La parola sutra in sanscrito significa “filo per infilare le perle” e le perle rappresentano gli insegnamenti. Nel Buddhismo ci sono molti sutra, alcuni discendenti direttamente dalle parole del Buddha, altri da quelle degli altri maestri illuminati. Spesso vengono recitati dopo la meditazione, momento in cui ci si trova in uno stato di coscienza favorevole alla comprensione degli insegnamenti e si è maggiormente predisposti a creare armonia tra corpo e mente. Inoltre, recitare i sutra è un modo per essere un unico corpo e un’unica mente con tutti i meditanti.

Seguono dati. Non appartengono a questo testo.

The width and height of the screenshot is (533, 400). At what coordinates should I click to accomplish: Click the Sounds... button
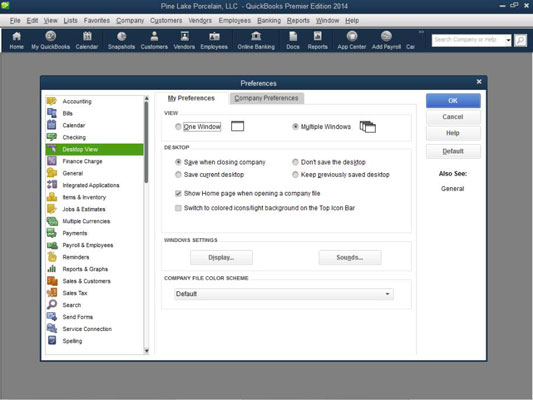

Il sutra del cuore è uno dei canti più eseguiti e diffusi, soprattutto nella tradizione buddhista mahāyāna, per la sua brevità e densità di significato. La versione cinese è spesso recitata, con gli adattamenti alla pronuncia locale, nelle cerimonie Zen in Cina, Giappone, Corea, Vietnam. Consiste di soli quattordici śloka (versi) nella versione in sanscrito. Il sutra si apre con l’esperienza della “visione profonda” ottenuta dal bodhisattva della compassione Avalokiteśvara che rivela la vacuità e l’insostanzialità (śūnyatā) dei cinque skandha (elementi): forma (rūpa), sensazione (vedanā), percezione (saṁjñā), discriminazione (percezioni mentali, samskārā), e coscienza (vijñāna), cioè tutte le parti in cui è articolata, secondo la filosofia buddhista, la realtà fisica e psichica.